Bryan, it seems to me that you still haven’t dealt with any of the important issues here.

And examples follow?

]I’ve already given several examples of how fundamentalist Christianity is completely out of sync with our moral intuitions about the badness of death, the wrongness of killing, and the value of life and this world.

More specifically, you talked about an argument from others that you think is a good argument.  That argument supposedly takes Christian morality to its logical conclusions, except that I’ve pointed out that the argument isn’t self-consistent (it contradicts itself).  What you seem to have is a straw man of fundamentalist Christian morality that you compare to a somewhat mythical “our moral intuitions.”  Our moral intuitions vary widely, and a strong argument would recognize that fact.  Do you favor abortion on demand?  What about our moral intuition about how killing is bad?

I’ve also suggested that Christians have no clear idea about what they should be doing in the world, since it’s not clear whether making the world a better place will actually save more souls in the long run. All you seem to do, though, is change the subject by saying that Mao or Stalin didn’t have these “common-sense” intuitions, or that I can’t explain the existence of objective moral values or free will and therefore I shouldn’t be taken seriously.

That’s if we skip the fact that I’ve explained to you that Christians have revelatory instructions as to how to behave morally while leaving the sovereign stuff to the sovereign.  We’ve yet to see from you any coherent reason why Christians should ignore those instructions in favor of trusting their ignorance of sovereignty to paralyze their ethical reasoning.

I wish you would actually try to explain how fundamentalists, with their firm beliefs about salvation and heaven and hell, can make sense of the badness of death and the wrongness of killing, and I wish you would do so in a serious way rather than by giving me some story about how Jesus cried when someone died.

Oho! The appeal to ridicule!  Nice!  The passage about Jesus weeping over the death of Lazarus was to help illustrate the doctrinal view of death presented in the Bible.  Can we agree that the Bible is important to the moral framework of the fundamentalist Christian?

Even if there is a God, and even if He is trying to communicate something to us through our moral intuitions, what he seems to be trying to tell us is that life in this world is a very good thing overall, that death is a terrible thing, and that killing someone is to harm them in a very serious way. As far as I can see, all of this is completely at odds with fundamentalist Christianity.

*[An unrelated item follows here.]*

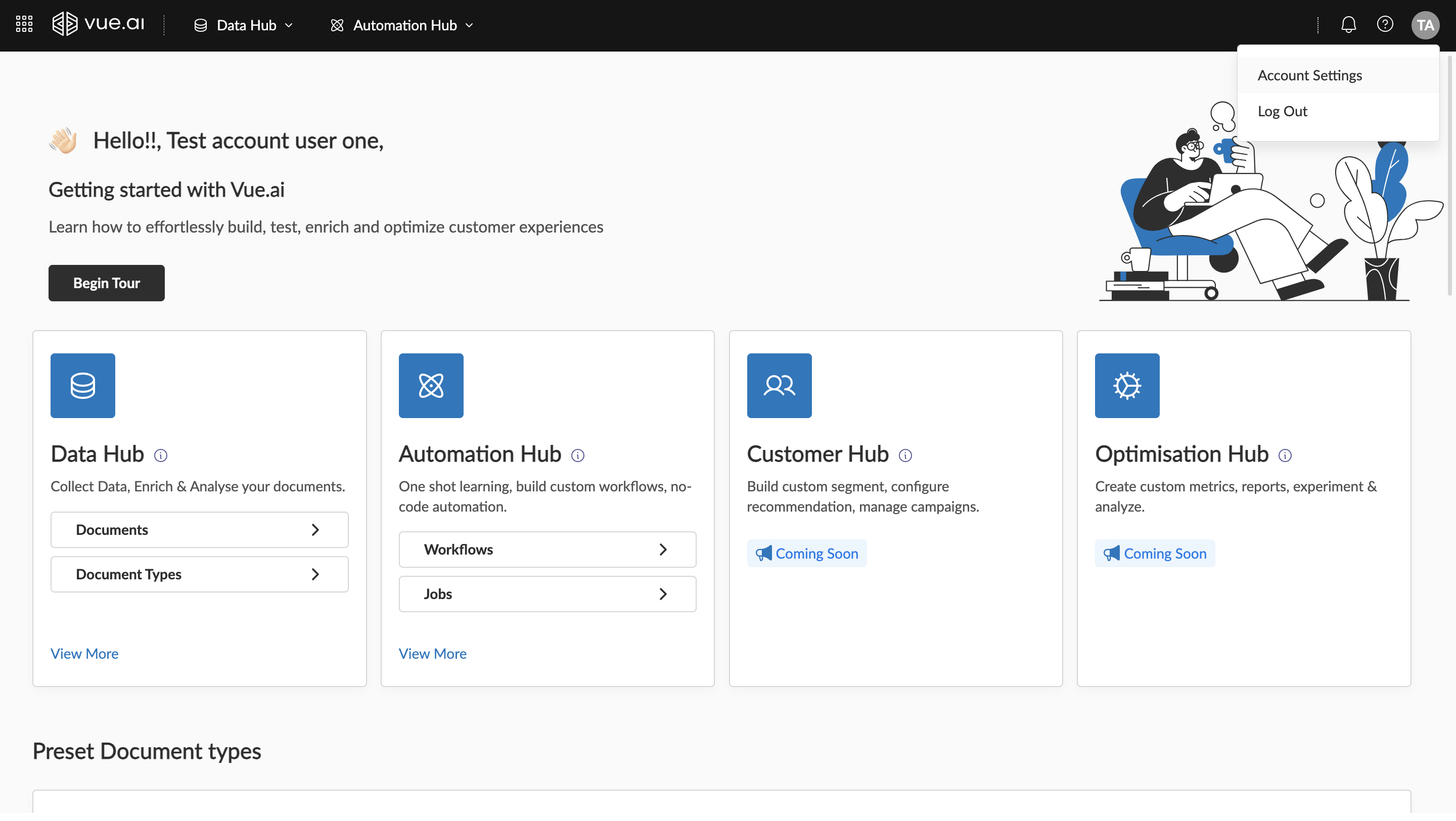Click the blue Automation Hub atom tile

coord(431,386)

Right, because, like, fundamentalist Christians toss out “thou shalt not commit murder” on day one, right?  Oh, that’s right.  We need your straw man of Christian morality to make the whole argument work.  Murder’s okay because God will make everything good in the end.  Except it’s not okay because the Christian can’t know if the murdered person would have gone on to lead trillions of people to Christ.

Here’s an idea:  Try the argument without the straw men.

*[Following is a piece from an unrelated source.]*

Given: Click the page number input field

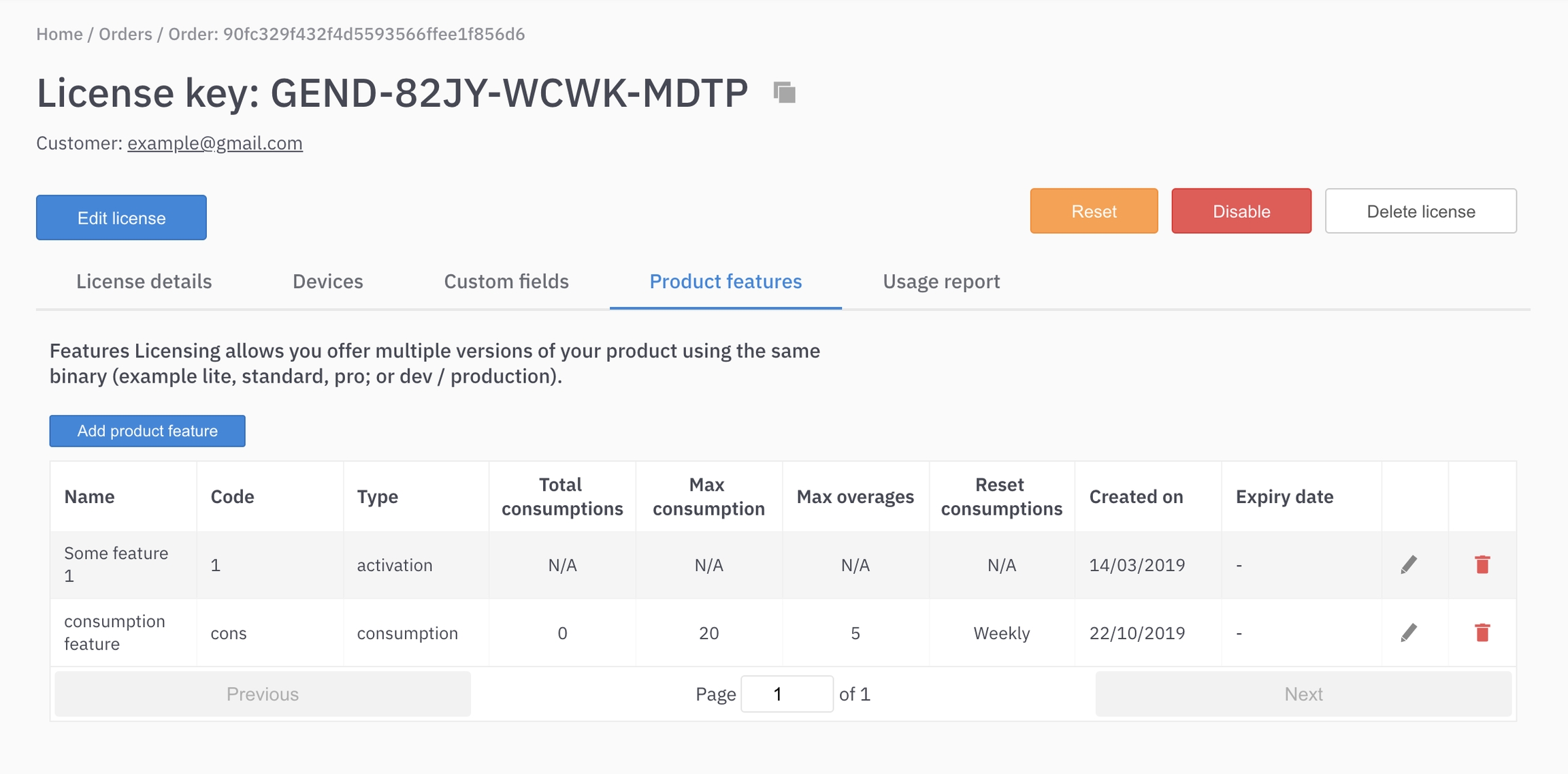Looking at the screenshot, I should pos(786,694).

This is where people like Craig are perfectly in line with fundamentalist Muslims. Defending their dogma and their own tradition is the only thing that really matters.

Dr. Craig’s not a fundamentalist as the term is ordinarily used.  If you redefine it (which you’re allowed to do) then you’ll end up severely shrinking the “Christianity” against which the fundamentalists supposedly struggle..

“I am convinced that evangelical Protestantism is the closest to New Testament Christianity and so am enthusiastically evangelical (broadly Wesleyan) in my theology.”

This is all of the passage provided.